The HDFS filesystem is a Java-based filesystem, which stores large files (an ideal file size is a multiple of 64 MB[7]), across multiple machines. It achieves reliability by replicating the data across multiple hosts, and hence does not require RAID storage on hosts. With the default replication value, 3, data is stored on three nodes: two on the same rack, and one on a different rack.

The filesystem is built from a cluster of data nodes, each of which serves up blocks of data over the network using a block protocol specific to HDFS. They also serve the data over HTTP, allowing access to all content from a web browser or other client. Data nodes can talk to each other to rebalance data, to move copies around, and to keep the replication of data high.

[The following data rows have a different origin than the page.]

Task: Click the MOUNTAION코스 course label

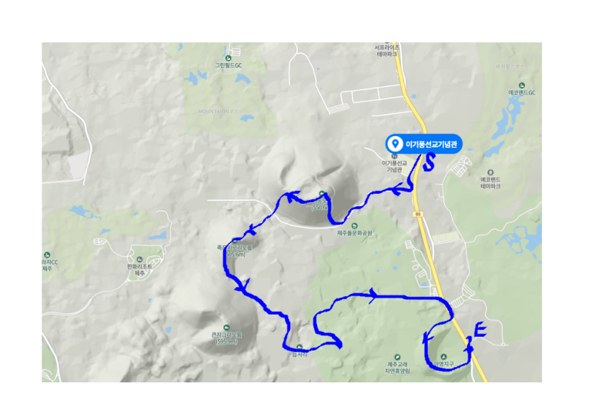Action: pos(218,112)
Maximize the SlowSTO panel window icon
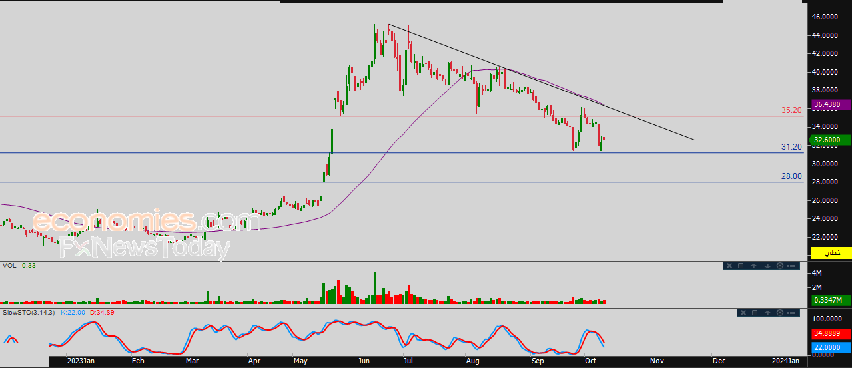This screenshot has height=368, width=852. [755, 313]
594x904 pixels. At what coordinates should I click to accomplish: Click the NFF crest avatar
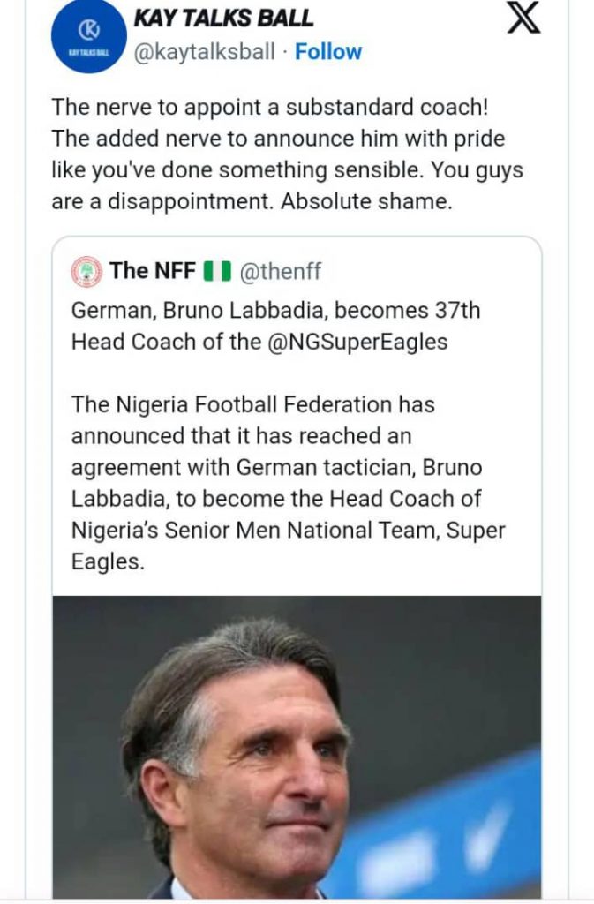(86, 271)
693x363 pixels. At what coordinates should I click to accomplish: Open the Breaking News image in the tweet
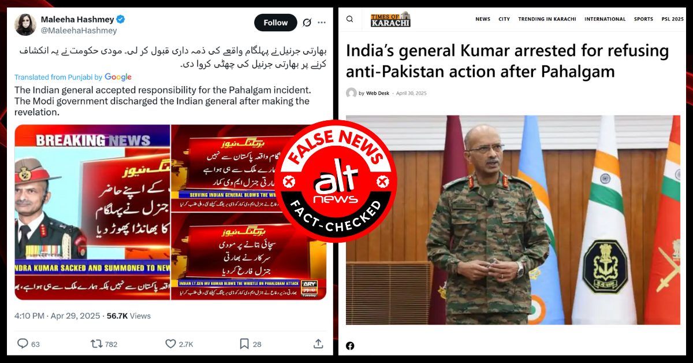[x=92, y=212]
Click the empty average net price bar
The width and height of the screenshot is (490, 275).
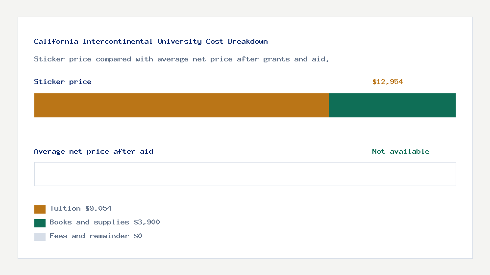click(245, 174)
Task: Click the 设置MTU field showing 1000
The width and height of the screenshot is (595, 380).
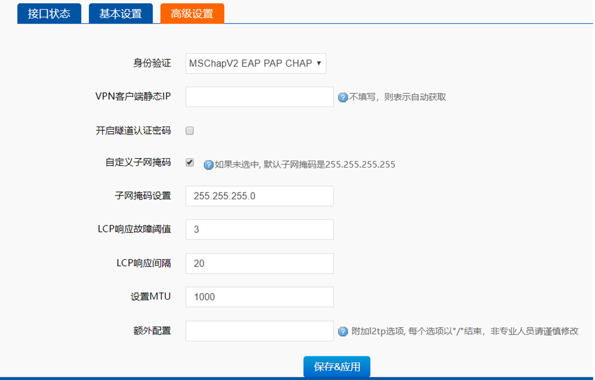Action: pyautogui.click(x=260, y=297)
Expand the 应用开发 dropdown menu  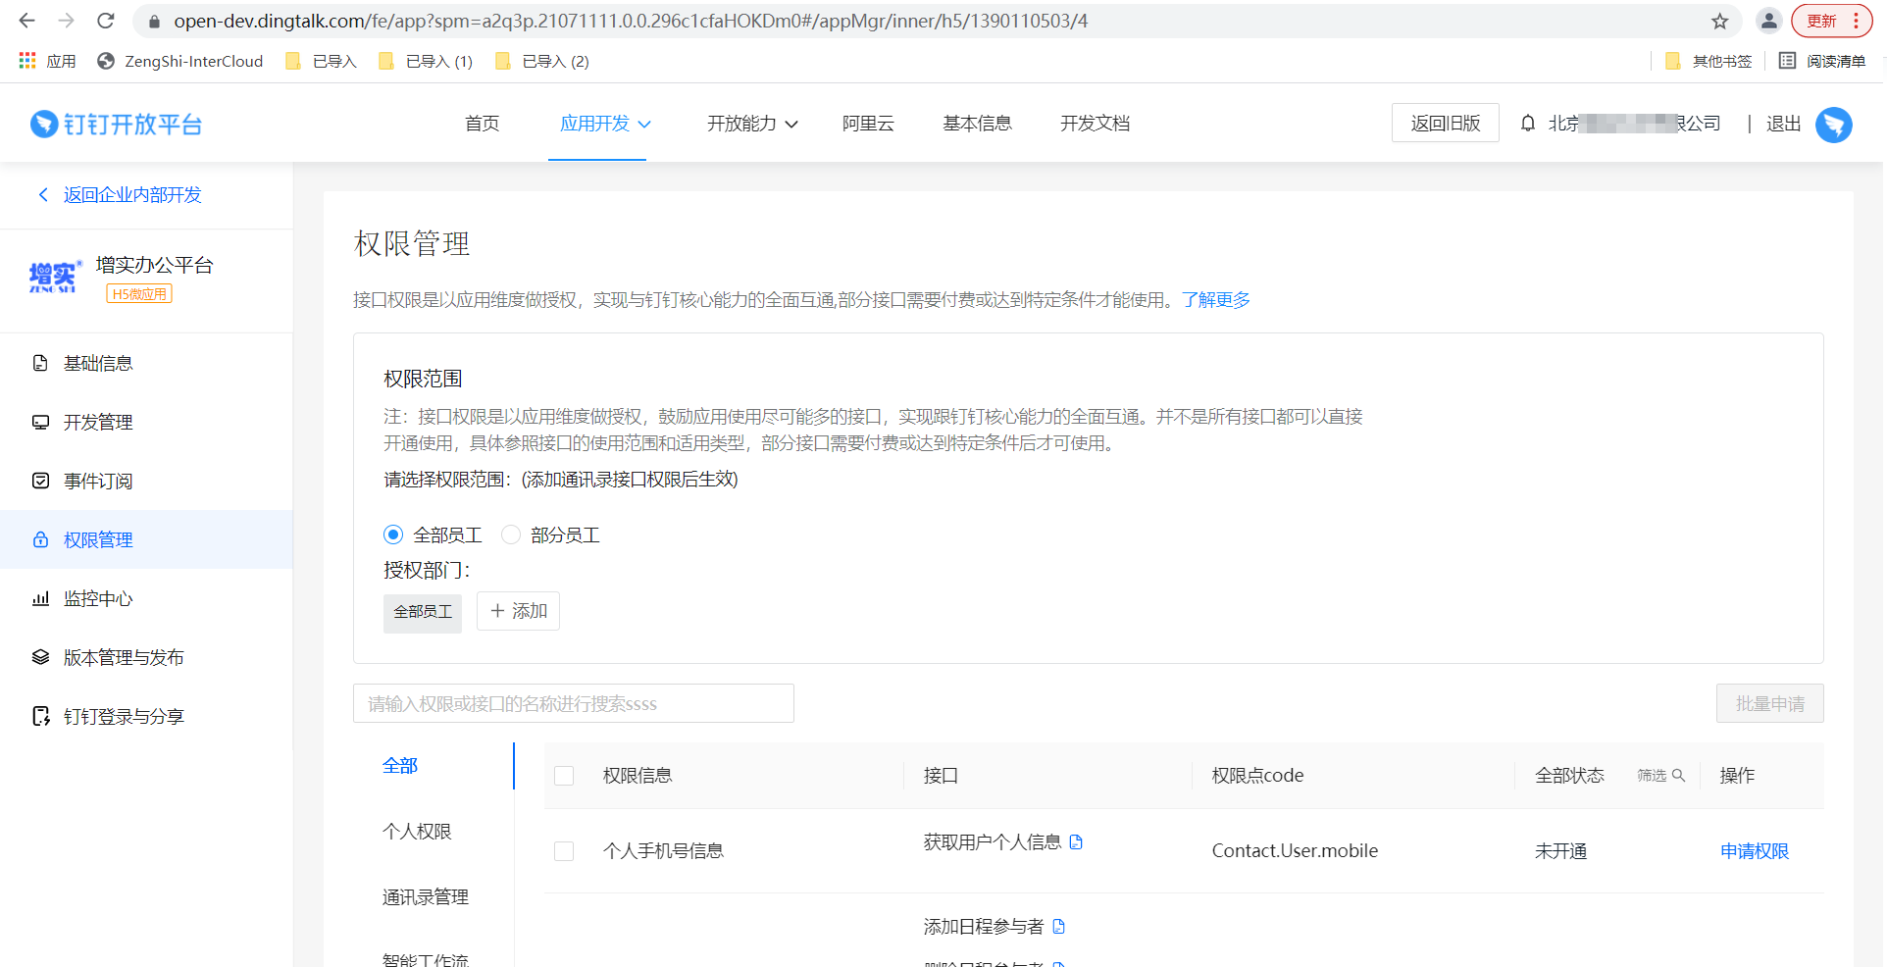click(x=604, y=124)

A filesystem requires one unique server, the name node. This is a single point of failure for an HDFS installation. If the name node goes down, the filesystem is offline. When it comes back up, the name node must replay all outstanding operations. This replay process can take over half an hour for a big cluster. [8]. The filesystem includes what is called a Secondary Namenode, which misleads some people into thinking that when the primary Namenode goes offline, the Secondary Namenode takes over. In fact, the Secondary Namenode regularly connects with the namenode and downloads a snapshot of the primary Namenode's directory information, which is then saved to a directory. This Secondary Namenode is used together with the edit log of the Primary Namenode to create an up to date directory structure.

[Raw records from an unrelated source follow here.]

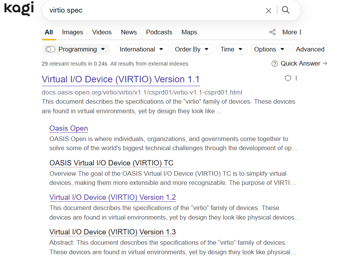Click the Quick Answer question mark icon

click(274, 64)
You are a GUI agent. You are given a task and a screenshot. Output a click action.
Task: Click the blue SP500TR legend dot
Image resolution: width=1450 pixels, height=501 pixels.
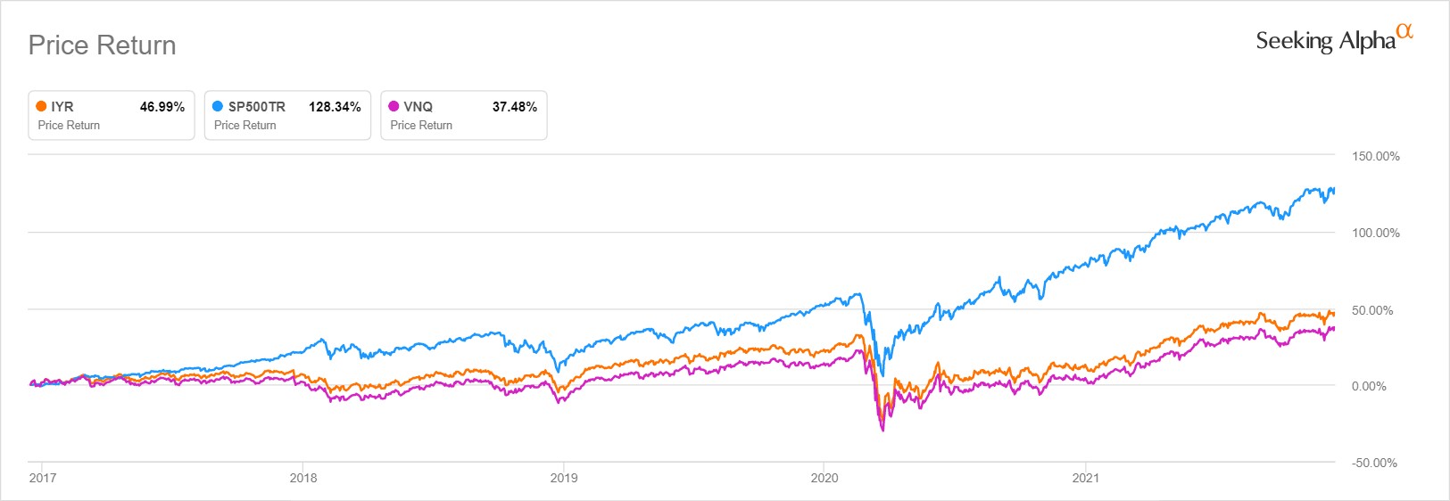pyautogui.click(x=218, y=106)
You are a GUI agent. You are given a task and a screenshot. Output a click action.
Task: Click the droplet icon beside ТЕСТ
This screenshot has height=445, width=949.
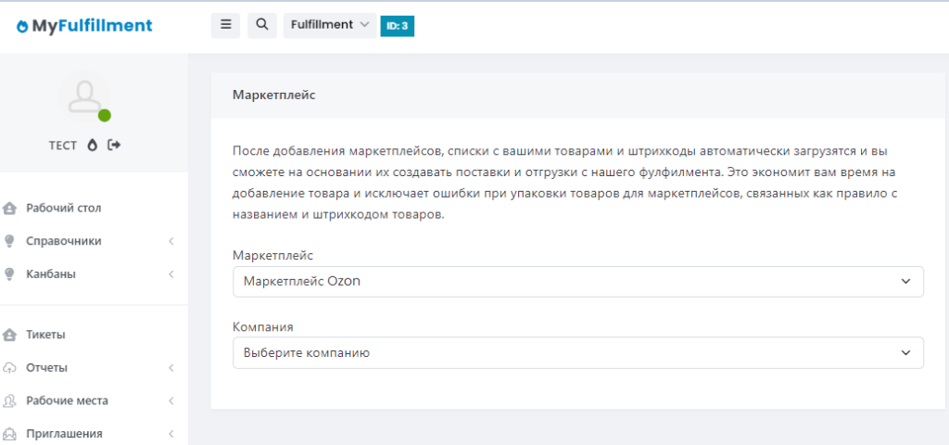pyautogui.click(x=93, y=145)
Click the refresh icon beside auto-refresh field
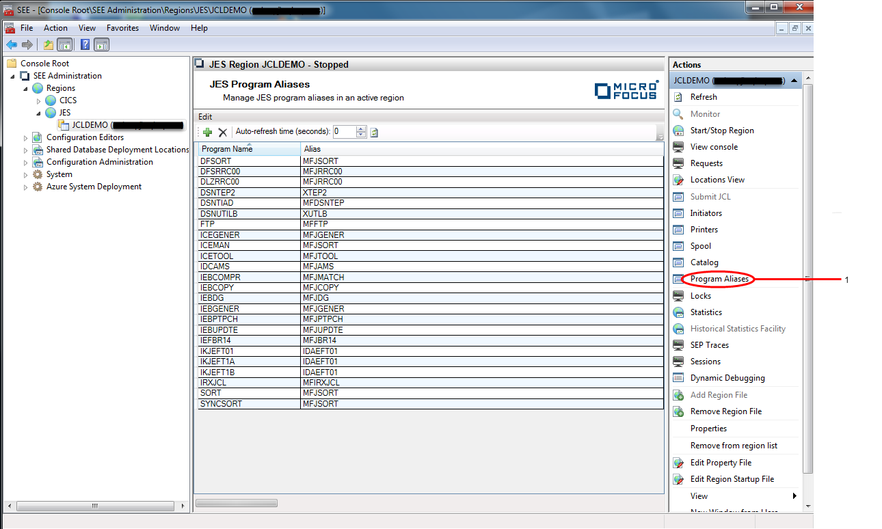Image resolution: width=882 pixels, height=529 pixels. (374, 133)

Another limitation of HDFS is that it can not be directly mounted by an existing operating system. Getting data into and out of the HDFS file system is an action that often needs to be performed before and after executing a job, so this can be inconvenient. A Filesystem in Userspace has been developed to address this problem, at least for Linux and some other Unix systems.

[edit] Job Tracker and Task Tracker: the map/reduce engine

Above the file systems come the map/reduce engine, which consists of one Job Tracker, to which client applications submit map/reduce jobs. The Job Tracker pushes work out to available Task Tracker nodes in the cluster, striving to keep the work as close to the data as possible. With a rack-aware filesystem, the Job Tracker knows which node contains the data, and which other machines are nearby. If the work cannot be hosted on the actual node where the data resides, priority is given to nodes in the same rack. This reduces network traffic on the main backbone network. If a Task Tracker fails or times out, that part of the job is rescheduled. If the Job Tracker fails, the entire job is lost and must be resubmitted.

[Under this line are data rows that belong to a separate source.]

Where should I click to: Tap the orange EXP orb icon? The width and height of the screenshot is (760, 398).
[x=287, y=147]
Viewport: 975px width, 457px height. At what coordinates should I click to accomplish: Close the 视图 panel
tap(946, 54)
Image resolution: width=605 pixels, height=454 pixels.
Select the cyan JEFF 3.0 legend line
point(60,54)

Known limitations of this approach are:

  • The Job Tracker is a Single Point of Failure for submitted work.
  • There is currently no checkpointing or recovery within a single map/reduce job.
  • The allocation of work to task trackers is very simple. Every task tracker has a number of available slots (such as "4 slots"). Every active map or reduce task takes up one slot. The Job Tracker allocates work to the tracker nearest to the data with an available slot. There is no consideration of the current active load of the allocated machine, and hence its actual availability.
  • If one task tracker is very slow, it can delay the entire operation.

[edit] Other applications

The HDFS filesystem is not restricted to map/reduce jobs. It can be used for other applications, many of which are under way at Apache. The list includes the HBase database, the Apache Mahout machine learning system, and matrix operations. Hadoop can in theory be used for any sort of work that is batch-oriented rather than real-time, very data-intensive, and able to work on pieces of the data in parallel.

[edit] Prominent users

[edit] Hadoop at Yahoo!

On February 19, 2008, Yahoo! launched what it claimed was the world's largest Hadoop production application. The Yahoo! Search Webmap is a Hadoop application that runs on a more than 10,000 core Linux cluster and produces data that is now used in every Yahoo! Web search query.[9]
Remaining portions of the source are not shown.